When people think of links golf in Ireland, they often look towards the west coast of the country with the likes of Tralee, Ballybunion, Lahinch, Doonbeg, Carne, Enniscrone and Rosses Point etc.
All fantastic courses and no doubt some gems have been omitted from that list. If those were all the links golf courses in the country, Ireland would still stand tall against the links Scotland has to offer.
The east coast, particularly the North Dublin to Portrush stretch of links is massively overlooked. We have Royal Dublin, the Island, Corballis, Seapoint, Co. Louth GC (Baltray), Portrush, Portmarnock Links and Portmarnock Golf Club. Portmarnock Golf Club is a bucket list course for so many. The famous first hole running along the estuary while the finishing stretch loops back around the coast taking in Ireland’s eye.
18 holes of golfing bliss. However, Portmarnock boasts 27 holes thanks to a ‘Yellow Nine’ that can stand up proud against any golf course in the country. Is it possible to have a hidden gem among 18 holes of golf that are known worldwide?
If the Yellow Nine was perched in south Dublin it would be one of the most coveted nine-hole courses in Ireland, if not the world. To portray it as the lesser nine would be disrespectful to this sensational piece of golfing architecture.
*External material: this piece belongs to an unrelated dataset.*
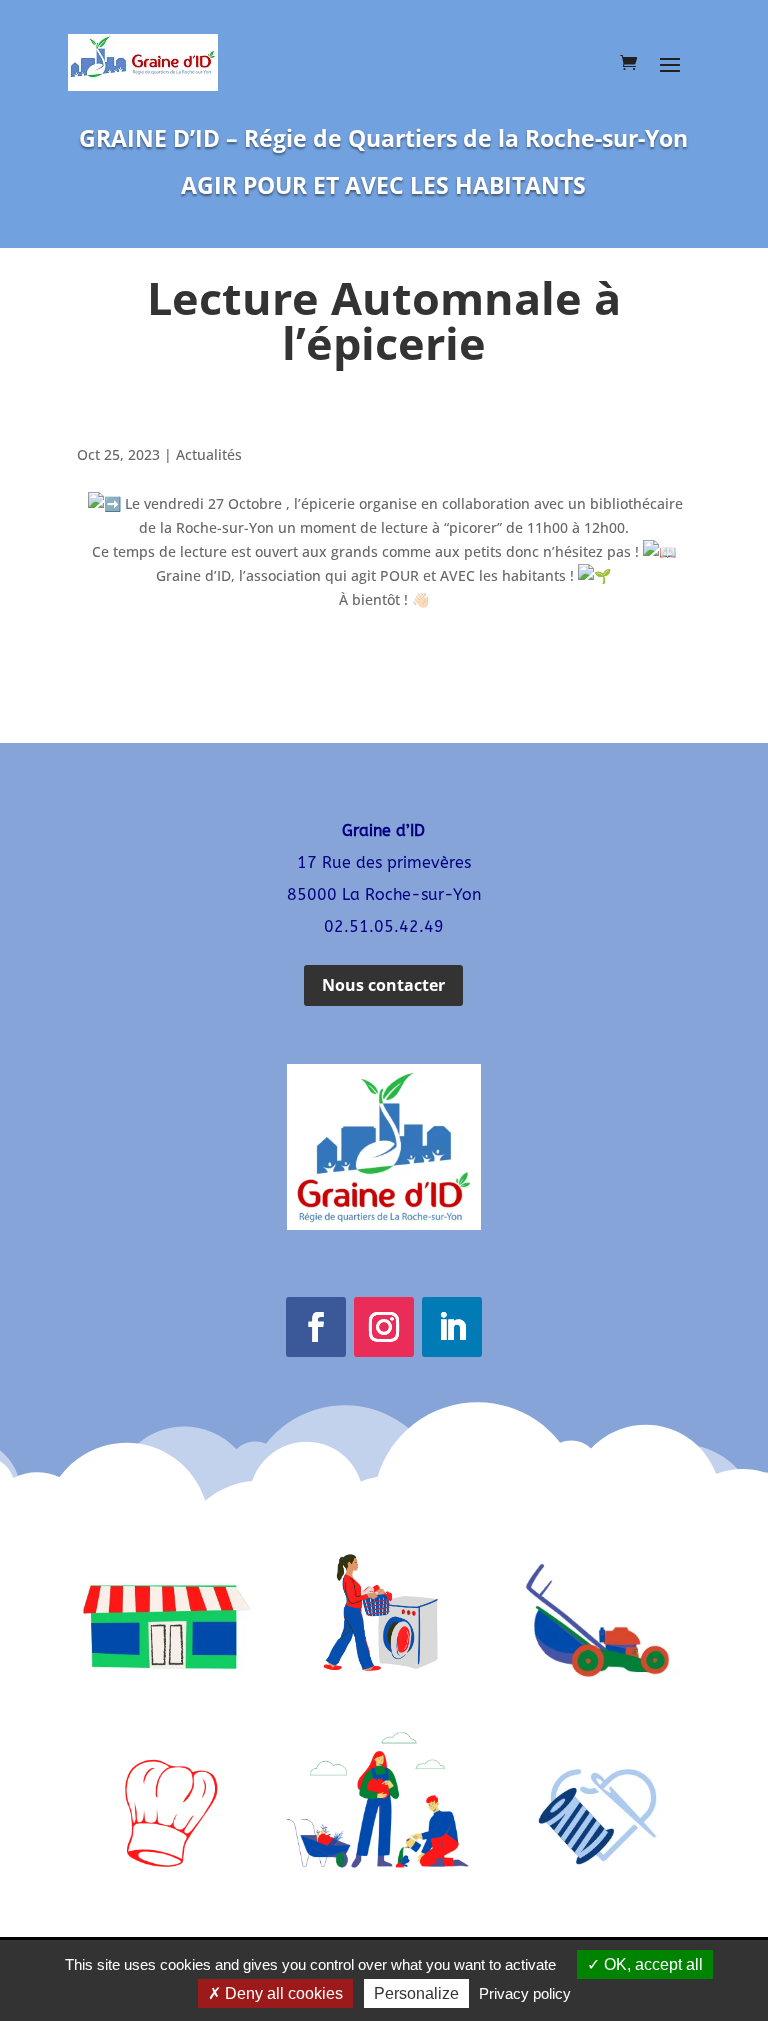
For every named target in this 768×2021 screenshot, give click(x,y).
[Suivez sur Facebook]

Ireland is spoiled with some tremendous golf courses and the members of Portmarnock are very lucky to have a third nine of the quality of the Yellow Nine.
Several golf courses can be guilty of having 27 holes but three mediocre nines. At Portmarnock the Yellow Nine is certainly not the unwanted middle child and is a true test of golf.
The Yellow Nine balances strategy with freedom perfectly. There is great variety in the par-3s that can range from a wedge to a five-iron depending on the tee box and wind direction. The par fours are challenging but that doesn’t mean they are long – the shortest par fours often prove the most demanding.
The short par-4 fourth is reachable off the tee but in attempting to do so, you flirt with danger. A birdie and an eight are possible. Miss right at your peril but bailing out left can also lead to trouble in the sandy dunes.
Playing at just 300 yards this is by no mean a drive it up close to the green and chip on. Depending on the pin position and the slopes on the greens, putting from 30 yards off the green might be the percentage play to avoid the ball running off into a swale.
Laying up is no picnic and can even accentuate the challenge ahead, leaving a difficult approach shot into a green protected by front bunkers and run off areas either side.
Any disasters would undoubtedly be softened by some panoramic views along the North Dublin coastline with the Portmarnock Hotel & Golf Links in sight from the tee box.
Strategy and patience is key around the Yellow Nine but it does afford the golfer the opportunity to open the shoulders and let rip on the three par fives which might recover your score after some tricky holes or see you build up your card after safely negotiating your way around.
Despite it being the third nine on the course, it plays host to regular club competitions during the year and is in equally as good condition as the regular 18.
The course staff should be immensely proud of the Yellow Nine which boast greens which are arguably the best in the country. It would be an insult to say that the course is in pristine condition for November. If it was a balmy mid-July afternoon, you would say the same thing.
The Yellow Nine at Portmarnock. A privilege.